Male and female Wistar-Han rats from a laboratory animal colony (INRA: National Institute of Agricultural Research, Clermont-Ferrand, France) were housed in wired-bottomed cages in a temperature-controlled room (22°C) with a 12-h light/dark cycle, and fed semi purified-diets for 2 weeks. Food and distilled water were provided ad libitum. The synthetic diets contained (in g/kg): 200 casein, 650 starch or sucrose, 50 corn oil, 50 alphacel, 3 DL-methionine, 2 choline bitartrate, 35 AIN-76 mineral mix, 10 AIN-76A vitamin mix (ICN Biomedicals, Orsay, France).

In the first experiment, 6-week-old male and female rats, weighing 155 ± 2 g and 140 ± 3 g respectively, were randomly assigned to starch and sucrose groups (eight animals per group). Non-fasted rats were weighed, anesthetized with sodium pentobarbital (40 mg/kg body weight, intraperitoneally) and killed. Blood was collected from the abdominal aorta in heparinized tubes. Plasma obtained after low speed centrifugation (2000g, 15 min), was stored at -80°C for biochemical analysis. The heart was rapidly removed, washed in ice-cold saline (9 g NaCl/L), immersed in liquid N₂, and stored at -80°C before analysis.

In the second experiment, 60 weaning females, weighing approximately 60 g, were used. After anesthesia with sodium pentobarbital (40 mg/kg body weight, intraperitoneally), 40 rats were ovariectomized (20) and treated every 2 days with either placebo or 17ß-estradiol (10 µg/kg/48 hr intraperitoneally). The remaining 20 rats were sham-operated. All the females were maintained on a regular chow diet for 3 weeks and then assigned to six groups as follows: Group 1: sham-operated (SH) starch-fed females, Group 2: SH sucrose-fed females, Group 3: ovariectomized (OVX) starch-fed females, Group 4: OVX sucrose-fed females, Group 5: OVX + estradiol (E2) starch-fed females, and Group 6: OVX+E2 sucrose-fed females.
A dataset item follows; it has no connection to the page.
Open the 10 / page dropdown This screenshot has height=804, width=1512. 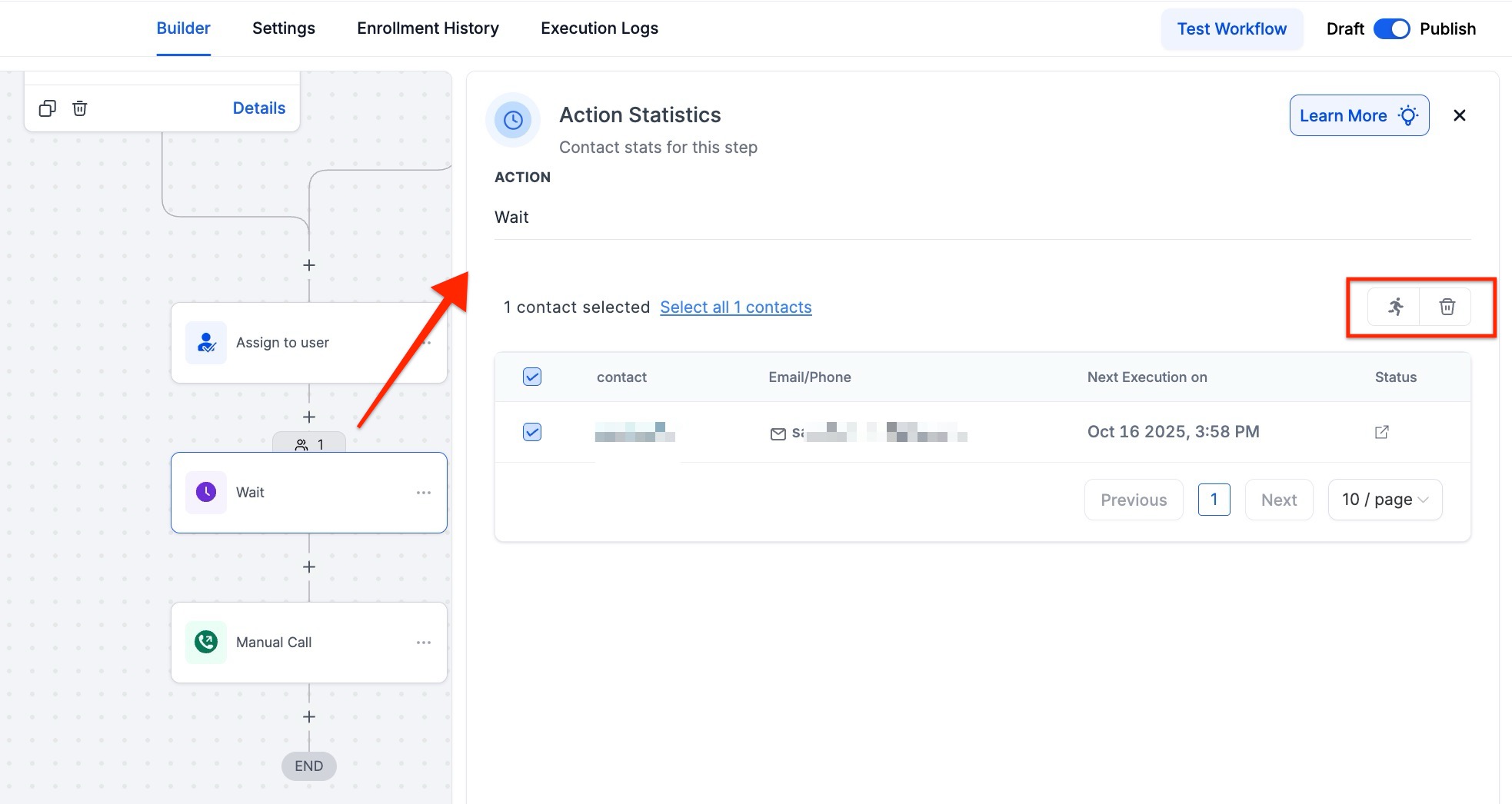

After 2 weeks on the experimental diet, hearts were removed as described above and stored for biochemical analysis. Principles of laboratory animal care (NIH publication No.85-23, revised 1985) were followed.

Plasma and Tissue Analysis.
Plasma vitamin E was assayed by reversed-phase HPLC (HPLC apparatus; Kontron series 400; Kontron. S^t Quentin en Yvelines, France) using a hexane extract. Briefly, -tocopherol acetate (Sigma Chemical Co., St. Louis, MO) was added to samples as an internal standard. They were then extracted twice with hexane, after ethanol precipitation of the proteins. This extract was evaporated to dryness under N₂, dissolved in ethanol-methylene chloride (65:35, v/v), and injected onto a C₁₈ column (nucleosil; 250-mm long, i.d. 46 mm, 5-µm particles). Pure methanol, at a flow-rate of 2 ml/min, eluted -tocopherol in 5 min and tocopherol acetate in 6.3 min. The compounds were detected by UV (292 nm) and quantified by internal and external calibration using daily controlled standard solutions. Triacylglycerol (Biotrol, Paris, France) was determined in plasma by enzymatic procedures. Nitrite + nitrate NOx, degradation products of nitric oxide (NO), were measured in deproteinized plasma of sucrose- and starch-fed rats. We used the Griess reaction procedure as previously described (21). Briefly, after protein precipitation of the samples and reduction of nitrate to nitrite with nitrate reductase, nitrite was quantified colorimetrically at 450 nm using a multiplate reader spectrophotometer (MR 700, Dynatech Laboratories, Guernsey, GB). Standards were made up by serial dilutions of sodium nitrite.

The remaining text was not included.